OBIETTIVO A - Riscrivi, per favore, tutte le righe del dataset a partire da quella che contiene "The image size is (1726, 510)." giù fino a quella che contiene "Click the red", entrambe comprese. Sostituisci "Compare" con "Sort" e lascia invariato tutto il resto.

TESTO FORNITO -

☆ ☆ ☆ ☆ ☆ ☆ ☆

Per il pranzo invece scegliamo invece di infilarci subito nell’atmosfera vibrante della capitale centroamericana e ordinare il pesce più fresco della città direttamente al Mercado de Marisco: il ristorante è situato al secondo piano dell’edificio del mercato del pesce e vi si affaccia direttamente. Le voci dei pescatori sono la divertente colonna sonora del pranzo. Consigliatissimo!

☆ ☆ ☆ ☆ ☆ ☆ ☆

RIGHE DEL DATASET -
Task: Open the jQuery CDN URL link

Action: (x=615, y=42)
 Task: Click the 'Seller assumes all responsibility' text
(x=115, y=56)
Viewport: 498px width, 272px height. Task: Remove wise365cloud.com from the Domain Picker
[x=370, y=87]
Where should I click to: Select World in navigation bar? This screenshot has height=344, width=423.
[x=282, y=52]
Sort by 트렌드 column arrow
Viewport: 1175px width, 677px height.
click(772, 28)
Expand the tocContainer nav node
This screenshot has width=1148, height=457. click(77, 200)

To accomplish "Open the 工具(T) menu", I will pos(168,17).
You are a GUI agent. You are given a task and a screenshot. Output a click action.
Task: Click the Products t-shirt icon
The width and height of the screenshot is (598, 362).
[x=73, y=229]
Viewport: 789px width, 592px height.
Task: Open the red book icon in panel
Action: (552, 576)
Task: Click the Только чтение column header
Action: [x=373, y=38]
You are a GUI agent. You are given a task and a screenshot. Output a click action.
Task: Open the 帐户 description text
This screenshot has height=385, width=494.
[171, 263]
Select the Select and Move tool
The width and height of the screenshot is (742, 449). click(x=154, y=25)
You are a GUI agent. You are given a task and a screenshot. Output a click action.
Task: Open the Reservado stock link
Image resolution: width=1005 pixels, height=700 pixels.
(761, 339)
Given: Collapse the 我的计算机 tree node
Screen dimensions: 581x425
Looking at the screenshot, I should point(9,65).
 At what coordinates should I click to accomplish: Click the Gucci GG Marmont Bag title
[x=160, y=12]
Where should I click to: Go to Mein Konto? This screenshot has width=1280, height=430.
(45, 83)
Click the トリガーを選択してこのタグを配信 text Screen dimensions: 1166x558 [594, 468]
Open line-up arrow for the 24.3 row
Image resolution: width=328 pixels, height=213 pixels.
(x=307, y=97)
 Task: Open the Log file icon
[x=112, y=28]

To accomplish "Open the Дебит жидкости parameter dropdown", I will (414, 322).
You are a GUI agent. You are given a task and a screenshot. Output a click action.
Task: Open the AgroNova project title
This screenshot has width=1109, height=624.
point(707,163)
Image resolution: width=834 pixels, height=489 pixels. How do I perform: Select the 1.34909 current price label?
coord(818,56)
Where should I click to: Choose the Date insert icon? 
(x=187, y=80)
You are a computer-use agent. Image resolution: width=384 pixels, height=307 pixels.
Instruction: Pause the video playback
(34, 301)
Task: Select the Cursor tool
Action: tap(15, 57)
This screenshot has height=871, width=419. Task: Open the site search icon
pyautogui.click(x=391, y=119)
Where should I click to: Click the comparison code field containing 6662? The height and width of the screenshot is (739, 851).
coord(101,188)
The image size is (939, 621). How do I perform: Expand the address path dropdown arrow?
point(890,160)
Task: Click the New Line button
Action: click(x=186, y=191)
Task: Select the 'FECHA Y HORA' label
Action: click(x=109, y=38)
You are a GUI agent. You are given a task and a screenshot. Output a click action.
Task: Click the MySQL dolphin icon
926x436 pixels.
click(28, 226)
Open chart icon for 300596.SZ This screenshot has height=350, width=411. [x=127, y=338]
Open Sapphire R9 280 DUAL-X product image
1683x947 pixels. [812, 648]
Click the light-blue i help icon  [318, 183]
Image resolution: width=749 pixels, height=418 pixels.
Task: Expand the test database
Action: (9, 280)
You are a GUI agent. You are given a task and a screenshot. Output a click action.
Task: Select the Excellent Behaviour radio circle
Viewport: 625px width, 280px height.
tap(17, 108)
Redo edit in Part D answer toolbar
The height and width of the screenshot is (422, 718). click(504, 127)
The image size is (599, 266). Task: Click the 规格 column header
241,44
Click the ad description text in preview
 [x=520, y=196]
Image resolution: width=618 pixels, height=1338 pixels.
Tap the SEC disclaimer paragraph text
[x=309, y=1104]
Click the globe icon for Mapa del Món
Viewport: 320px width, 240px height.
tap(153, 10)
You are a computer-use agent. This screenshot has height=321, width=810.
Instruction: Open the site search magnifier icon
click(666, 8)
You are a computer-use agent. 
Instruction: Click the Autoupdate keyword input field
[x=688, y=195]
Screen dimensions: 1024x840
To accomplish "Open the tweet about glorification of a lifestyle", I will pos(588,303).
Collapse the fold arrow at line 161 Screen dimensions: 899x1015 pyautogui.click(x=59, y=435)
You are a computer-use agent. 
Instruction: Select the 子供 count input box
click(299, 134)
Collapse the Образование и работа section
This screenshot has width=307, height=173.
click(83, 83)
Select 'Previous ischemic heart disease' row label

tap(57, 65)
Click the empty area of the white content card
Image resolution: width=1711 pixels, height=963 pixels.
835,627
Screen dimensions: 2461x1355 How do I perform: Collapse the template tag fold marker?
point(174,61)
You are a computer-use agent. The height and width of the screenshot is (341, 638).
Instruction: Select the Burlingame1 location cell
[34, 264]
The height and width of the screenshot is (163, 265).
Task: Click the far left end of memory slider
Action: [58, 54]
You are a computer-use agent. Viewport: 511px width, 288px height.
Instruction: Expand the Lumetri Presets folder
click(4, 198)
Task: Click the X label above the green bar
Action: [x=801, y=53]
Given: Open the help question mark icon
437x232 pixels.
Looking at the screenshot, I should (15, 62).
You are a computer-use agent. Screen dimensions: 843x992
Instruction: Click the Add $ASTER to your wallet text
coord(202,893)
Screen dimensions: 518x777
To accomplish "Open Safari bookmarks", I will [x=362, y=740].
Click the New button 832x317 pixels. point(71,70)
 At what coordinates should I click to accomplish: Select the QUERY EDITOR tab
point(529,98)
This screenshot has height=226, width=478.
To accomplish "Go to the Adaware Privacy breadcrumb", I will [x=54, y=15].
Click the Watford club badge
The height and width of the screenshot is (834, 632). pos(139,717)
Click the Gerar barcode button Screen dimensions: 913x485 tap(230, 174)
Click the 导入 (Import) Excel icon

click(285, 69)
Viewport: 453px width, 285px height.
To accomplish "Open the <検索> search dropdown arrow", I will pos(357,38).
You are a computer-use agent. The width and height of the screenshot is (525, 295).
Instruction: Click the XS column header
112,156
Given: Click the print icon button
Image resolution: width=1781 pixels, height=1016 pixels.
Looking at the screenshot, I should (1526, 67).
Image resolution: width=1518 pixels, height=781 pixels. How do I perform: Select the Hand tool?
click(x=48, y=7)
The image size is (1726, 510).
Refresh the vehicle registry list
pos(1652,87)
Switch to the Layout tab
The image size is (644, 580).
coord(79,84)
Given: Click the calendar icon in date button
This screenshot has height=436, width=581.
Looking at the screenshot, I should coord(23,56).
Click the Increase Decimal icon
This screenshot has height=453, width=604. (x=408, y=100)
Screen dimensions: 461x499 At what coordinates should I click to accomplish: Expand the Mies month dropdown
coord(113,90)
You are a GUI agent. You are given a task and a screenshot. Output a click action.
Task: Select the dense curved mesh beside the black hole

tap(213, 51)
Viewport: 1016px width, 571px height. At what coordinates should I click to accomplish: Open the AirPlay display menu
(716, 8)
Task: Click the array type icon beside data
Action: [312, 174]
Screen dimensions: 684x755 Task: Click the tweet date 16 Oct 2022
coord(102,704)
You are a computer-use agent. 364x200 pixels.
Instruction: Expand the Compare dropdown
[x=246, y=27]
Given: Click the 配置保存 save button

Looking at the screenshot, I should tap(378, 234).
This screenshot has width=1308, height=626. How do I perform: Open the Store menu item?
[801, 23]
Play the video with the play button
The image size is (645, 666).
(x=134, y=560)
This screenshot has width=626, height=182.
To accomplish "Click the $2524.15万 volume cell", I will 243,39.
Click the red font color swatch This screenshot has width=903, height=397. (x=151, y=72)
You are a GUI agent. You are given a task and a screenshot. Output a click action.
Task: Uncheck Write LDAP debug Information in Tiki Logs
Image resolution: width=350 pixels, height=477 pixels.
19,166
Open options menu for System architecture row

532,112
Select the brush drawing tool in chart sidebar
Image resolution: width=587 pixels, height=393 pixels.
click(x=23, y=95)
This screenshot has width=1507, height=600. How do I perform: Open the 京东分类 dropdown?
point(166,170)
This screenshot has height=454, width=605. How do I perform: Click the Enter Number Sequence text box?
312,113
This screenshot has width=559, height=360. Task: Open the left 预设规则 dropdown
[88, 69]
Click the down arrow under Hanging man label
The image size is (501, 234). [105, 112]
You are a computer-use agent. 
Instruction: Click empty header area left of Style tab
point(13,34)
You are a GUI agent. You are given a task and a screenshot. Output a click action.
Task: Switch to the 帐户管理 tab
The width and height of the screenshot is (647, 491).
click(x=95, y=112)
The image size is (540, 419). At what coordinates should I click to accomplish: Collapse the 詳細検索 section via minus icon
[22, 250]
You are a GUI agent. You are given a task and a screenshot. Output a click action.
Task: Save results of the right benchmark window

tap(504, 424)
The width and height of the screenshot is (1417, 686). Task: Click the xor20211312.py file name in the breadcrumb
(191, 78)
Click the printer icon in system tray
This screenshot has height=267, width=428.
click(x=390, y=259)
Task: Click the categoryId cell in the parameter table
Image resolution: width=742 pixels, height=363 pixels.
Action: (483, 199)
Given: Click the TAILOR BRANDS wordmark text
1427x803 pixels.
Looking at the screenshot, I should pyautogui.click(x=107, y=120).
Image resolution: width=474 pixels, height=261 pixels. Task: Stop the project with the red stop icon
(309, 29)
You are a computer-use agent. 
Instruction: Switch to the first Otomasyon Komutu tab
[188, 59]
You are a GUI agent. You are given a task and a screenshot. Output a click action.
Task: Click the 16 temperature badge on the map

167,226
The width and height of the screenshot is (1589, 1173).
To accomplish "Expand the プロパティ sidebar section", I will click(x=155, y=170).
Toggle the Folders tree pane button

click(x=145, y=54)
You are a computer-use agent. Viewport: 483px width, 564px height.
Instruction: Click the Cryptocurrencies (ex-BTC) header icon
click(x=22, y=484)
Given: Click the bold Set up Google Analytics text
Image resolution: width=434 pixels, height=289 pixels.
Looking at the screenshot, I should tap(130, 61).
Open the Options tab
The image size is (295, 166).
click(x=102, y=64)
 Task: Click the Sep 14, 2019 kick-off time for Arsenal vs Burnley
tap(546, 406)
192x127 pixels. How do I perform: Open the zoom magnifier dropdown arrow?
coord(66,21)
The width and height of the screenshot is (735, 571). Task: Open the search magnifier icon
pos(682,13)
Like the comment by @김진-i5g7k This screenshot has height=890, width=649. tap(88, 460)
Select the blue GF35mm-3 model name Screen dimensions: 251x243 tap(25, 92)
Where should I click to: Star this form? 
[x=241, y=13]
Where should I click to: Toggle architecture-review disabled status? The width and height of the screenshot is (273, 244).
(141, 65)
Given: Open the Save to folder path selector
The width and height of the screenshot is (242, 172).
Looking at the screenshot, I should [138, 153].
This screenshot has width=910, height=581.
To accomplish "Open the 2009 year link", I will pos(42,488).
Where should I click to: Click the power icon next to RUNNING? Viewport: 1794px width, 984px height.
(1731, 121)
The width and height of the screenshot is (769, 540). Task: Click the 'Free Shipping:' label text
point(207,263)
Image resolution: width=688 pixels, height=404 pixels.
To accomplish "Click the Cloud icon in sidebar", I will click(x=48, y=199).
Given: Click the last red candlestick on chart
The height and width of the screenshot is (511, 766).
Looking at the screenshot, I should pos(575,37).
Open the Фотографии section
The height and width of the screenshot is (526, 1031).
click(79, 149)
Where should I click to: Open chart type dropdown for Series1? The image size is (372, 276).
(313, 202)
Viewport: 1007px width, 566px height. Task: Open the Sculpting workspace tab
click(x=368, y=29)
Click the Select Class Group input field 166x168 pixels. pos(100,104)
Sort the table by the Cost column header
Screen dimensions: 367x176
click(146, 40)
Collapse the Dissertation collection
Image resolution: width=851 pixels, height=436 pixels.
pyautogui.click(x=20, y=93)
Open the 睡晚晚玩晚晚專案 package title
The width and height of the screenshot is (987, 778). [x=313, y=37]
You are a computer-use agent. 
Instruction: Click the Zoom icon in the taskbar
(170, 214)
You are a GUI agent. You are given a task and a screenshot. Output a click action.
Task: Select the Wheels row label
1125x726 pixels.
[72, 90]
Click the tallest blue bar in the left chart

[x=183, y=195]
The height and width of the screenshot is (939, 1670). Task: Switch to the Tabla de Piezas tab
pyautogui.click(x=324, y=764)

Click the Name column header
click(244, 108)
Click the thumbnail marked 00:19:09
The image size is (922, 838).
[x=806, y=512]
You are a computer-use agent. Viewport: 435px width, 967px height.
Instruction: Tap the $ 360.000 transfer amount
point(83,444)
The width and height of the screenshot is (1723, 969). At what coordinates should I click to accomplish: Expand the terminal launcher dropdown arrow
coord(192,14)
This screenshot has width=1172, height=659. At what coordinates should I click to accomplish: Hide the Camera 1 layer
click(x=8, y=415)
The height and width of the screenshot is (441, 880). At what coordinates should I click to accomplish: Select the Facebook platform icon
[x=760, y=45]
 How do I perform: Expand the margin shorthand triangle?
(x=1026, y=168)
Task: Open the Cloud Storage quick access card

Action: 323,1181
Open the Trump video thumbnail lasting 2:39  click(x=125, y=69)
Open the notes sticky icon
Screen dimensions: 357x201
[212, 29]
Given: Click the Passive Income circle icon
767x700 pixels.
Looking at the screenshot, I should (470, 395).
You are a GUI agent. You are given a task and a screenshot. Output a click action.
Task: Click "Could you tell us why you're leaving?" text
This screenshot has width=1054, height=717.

☆ ☆ ☆ ☆ ☆ ☆ ☆

OBIETTIVO B - Continua il testo sul pranzo al Mercado de Marisco riprendendo subito dopo la sua ultima frase.

RISPOSTA ATTESA A -
The image size is (1726, 510).
Refresh the vehicle registry list
pos(1652,87)
Switch to the Layout tab
The image size is (644, 580).
coord(79,84)
Given: Click the calendar icon in date button
This screenshot has height=436, width=581.
Looking at the screenshot, I should coord(23,56).
Click the Increase Decimal icon
This screenshot has height=453, width=604. (x=408, y=100)
Screen dimensions: 461x499 At what coordinates should I click to accomplish: Expand the Mies month dropdown
coord(113,90)
You are a GUI agent. You are given a task and a screenshot. Output a click action.
Task: Select the dense curved mesh beside the black hole

tap(213, 51)
Viewport: 1016px width, 571px height. At what coordinates should I click to accomplish: Open the AirPlay display menu
(716, 8)
Task: Click the array type icon beside data
Action: [312, 174]
Screen dimensions: 684x755 Task: Click the tweet date 16 Oct 2022
coord(102,704)
You are a computer-use agent. 364x200 pixels.
Instruction: Expand the Sort dropdown
[x=246, y=27]
Given: Click the 配置保存 save button

Looking at the screenshot, I should tap(378, 234).
This screenshot has width=1308, height=626. How do I perform: Open the Store menu item?
[801, 23]
Play the video with the play button
The image size is (645, 666).
(x=134, y=560)
This screenshot has width=626, height=182.
To accomplish "Click the $2524.15万 volume cell", I will 243,39.
Click the red font color swatch This screenshot has width=903, height=397. (x=151, y=72)

RISPOSTA ATTESA B -
Le chiuse di Miraflowers sono facilmente raggiungibili con i bus locali. Obbligatorio vederle, impressionante immaginare lo sforzo progettuale e realizzativo, il museo molto moderno ed interattivo accoglie i visitatori prima del passaggio delle navi. Un inciso lo meritano sicuramente tutti i bus pubblici in città, vecchi scuola bus americani anni ’50 fantasticamente personalizzati. Sono coloratissimi, fanno a gara per attirare l’attenzione con accessori e dipinti i più sorprendenti. Gli accessori vanno da un impianto stereo di tutto rispetto alle pinne di squalo sul tetto passando per clacson tritonali, boa di struzzo, bandiere e tutto quello che si può immaginare come gadget. Costano solo 25 cent e trasportano solo gente locali. Noi non incontriamo mai altri turisti, diventano subito il nostro mezzo di trasporto preferito sdegnando i taxi, pur economicissimi, che ci suonano continuamente per la strada, accattivandoci le simpatie dei locali.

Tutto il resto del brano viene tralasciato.